I held him and he felt like a bird, the racking sobs shaking him so that it seemed his thundering heart must burst out of his rib cage. I wanted to hold him tighter, but it was an awkward thing with others looking and I had no words for him; none of us had. So Brother John peeled the Goat Boy off me and took him to the swift-flowing stream to wash the snot and tears away.

The rest of us stood, cold and tired, uneasy in the dawn light, with the tendrils of haar like a witch-woman's hair slithering round the farm and the mulberry trees and the old corpses, still blackened and charred. Crows sat hunched and sour in those trees, rasping out a protest at a meal interrupted.

A fresh meal, on a small corpse. The smallest one in that field of death, dark curls clotted with old blood, the eyes already pecked into dark holes, which still managed to accuse us all. The wound that killed him was a back- to-breast skewer and Halfred tracked the tale of it.

The horsemen had ridden to the silk farm from the town of Lefkara, which meant I had judged Farouk right — he had come straight to the plumes of pyre smoke, found nothing and headed for the village after that.
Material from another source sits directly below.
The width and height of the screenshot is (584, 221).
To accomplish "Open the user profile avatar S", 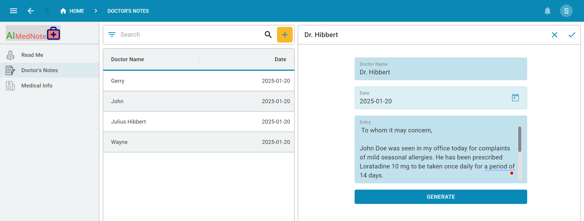I will pyautogui.click(x=566, y=11).
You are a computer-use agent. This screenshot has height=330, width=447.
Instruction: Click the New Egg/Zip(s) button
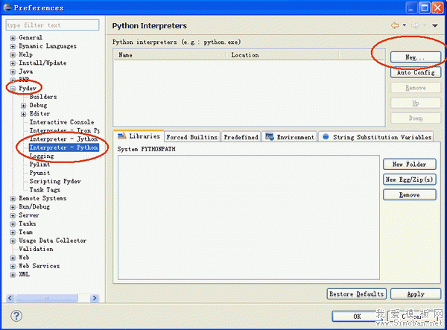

Now he was probably finding more dead and a burned church and we had a start on him, but not much of one. It was good Odin luck for us, since it meant we had missed each other in the dark — but for such luck One Eye takes a high price in sacrifice.

So he took little Vlasios into their path just as they saw what we had done to their friends. Like startled game, the Goat Boy's little brother had probably made a run for it, leaping on those wiry legs, twisting and turning, but no match for horsemen with lances.

They had spitted him, said Hookeye, pointing it out — quietly, so the Goat Boy could not hear — and carried him back to the charred remains of the pyre, stinking and wet from rain. Probably still on the spear-point, Hookeye thought.

And they would be laughing about it in a grim way, I thought to myself, as they tossed the corpse on to the ash, like an offering to their own dead. It came to me that we might well have done something similar, in another place, at another time, and the thought did nothing to help the sick feeling in my belly.

Then they had ridden off, leaving one more small, bewildered little fetch in a clearing, wondering why the world had grown cold and empty and shadowed.

We had found him after a couple of hard hours' travel, moving as swiftly as we could in the dark. My plan had been finely worked, everyone agreed, but the dead boy was a stone thrown in the pool of my deep thinking and not because the Goat Boy was melting to tears over it.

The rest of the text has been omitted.